Thanks, in advance, for your helpful feedback! 

Comments

13 responses to “Your Favorite Business Bankruptcy/Restructuring Lingo?”

  1. Phil Rhodes Avatar

    Cash collateral
    First day motions
    Lien free sale

  2. A&M guy Avatar
    A&M guy

    363 sales
    503(b)9 claims (aka “reclamation claims”)
    Preferences / preferential transfers
    KERP/KEIP
    “Tips” (payments to unsecured creditors that should be out of the money per the absolute priority rule)
    Rejection damages claims
    The WARN Act

  3. AMC Avatar
    AMC

    Evergreen retainer
    Pre-Pack
    Cross-collateralization
    liquidating trust
    “top hat” plans (ERISA plan term)
    WIP
    break up fee
    priming loan
    NOL carry-forward
    reversed leveraged buyout
    revolver or revolving credit agreement
    credit bid
    SIPC
    inter-creditor agreement
    D&O insurance
    There are slang terms for different types of Chapter 11 plans. But I am not practicing in SDNY or Delaware, so I don’t know/remember what the cool kids call them these days.
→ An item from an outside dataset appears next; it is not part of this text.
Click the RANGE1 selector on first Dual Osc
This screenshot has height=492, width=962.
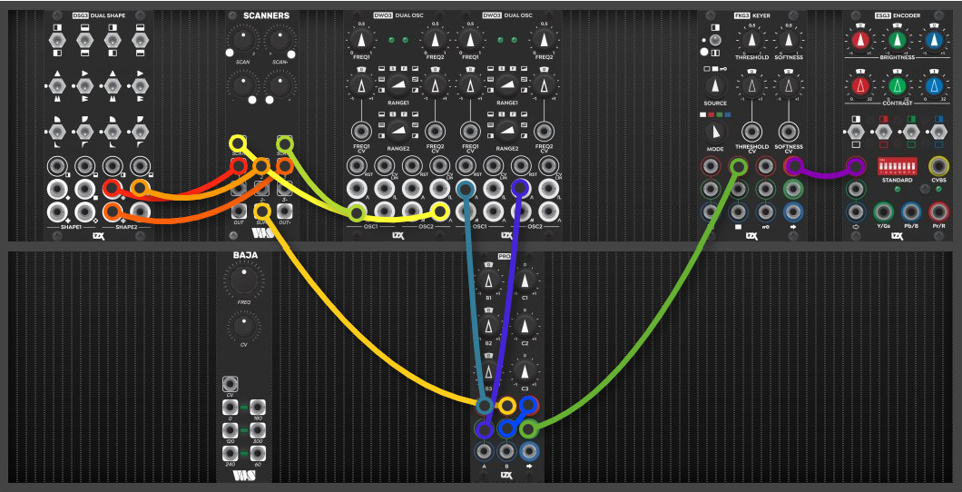point(398,84)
  4. Bankruptcy Judge Avatar
    Bankruptcy Judge

    So many of the truly strange ones have already been listed — although never forget: stalking horse, tranche, and roll-up, to name some personal favorites.
    But even bankruptcy terms we consider commonplace often leave non-bankruptcy lawyers (and judges) baffled, including, believe it or not: automatic stay, discharge injunction, and especially adversary proceeding (which the court of appeals for my circuit insists on calling “adversarial proceeding” for some reason).
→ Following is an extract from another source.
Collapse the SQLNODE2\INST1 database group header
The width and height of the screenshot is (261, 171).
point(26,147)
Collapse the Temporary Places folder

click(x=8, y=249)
  5. Bankruptcy Judge Avatar
    Bankruptcy Judge

    Oh, I almost forgot. “Reaffirmation agreement.” Trot out that one in casual conversation with your average district judge and watch his eyes glaze over. The effect is quite amazing.

  6. Christopher Avatar

    The term “fraudulent conveyance” is downright confusing, since it doesn’t imply that the recipient of the conveyance (the defendant in such an action) did anything fraudulent at all. Always sounds to them like an accusation, though.
    There’s also COMI, which sounds pretty self-explanatory once you spell it out as “center of main interest” but (a) lawyers never spell it out, and (b) it isn’t really self-explanatory even when they do!

  7. TW Avatar
    TW

    gifting
    structured dismissal
    de facto plan
    chief restructuring officer (CRO)
    prepack
    lock-up agreement
    sales procedures order

  8. mt Avatar
    mt

    “schmuck insurance”, “tip” and “hope certificates”
    these refer to the same thing – small distributions of equity or similar interests under plans (PoRs) to out of the money constituencies to get them to vote for a plan. The distributions are usually in the form of out of the money warrants that only have value in a dramatic upside scenario.
    Death trap – a plan treatment of a class that is arguably out of the money that gives them a distribution only if the class votes to accept the plan.

  9. Pat Scott Avatar
    Pat Scott

    cram-down
    strip-down
    carve-out
    gerrymandering
    bar date
    exclusivity
    new value exception
    PMSI
    prime
    sub-con
    channeling order, bar order
    pooling
    stalking horse
    strong-arm
    clawback
    reachback

  10. Bankruptcy Judge Avatar
    Bankruptcy Judge

    sub rosa plan
    PDI
    hanging paragraph
    A few years back there was an amusing law review article on bankruptcy jargon. I used to have it in a file, but I can’t find the file, and a couple of Westlaw searches didn’t turn it up either. I’ll look further and will post the citation here if I find it.

  11. Bankruptcy Judge Avatar
    Bankruptcy Judge

    One more that none of us should overlook:
    BAPCPA (pron. “bapseepuh’)
    This term, and especially this pronunciation, so irritated a judge on our court of appeals during an oral argument some time back that he stopped the lawyer pronouncing the name this way and insisted that the lawyer call it simply “the 2005 Act.”

  12. Ebenezer Scrooge Avatar
    Ebenezer Scrooge

    Bankruptcy Judge,
    Some of us call BAPCPA “The Debt Slavery Act of 2005.”
    Prof. Jacoby,
    Mezzanine
    Structural subordination

  13. Bankruptcy Judge Avatar
    Bankruptcy Judge

    Found the article:
    Richard I. Aaron, Hooray for Gibberish! A Glossary of Bankruptcy Slang for the Occasional Practitioner or Bewildered Judge , 3 DePaul Bus. & Com. L.J. 141(2005).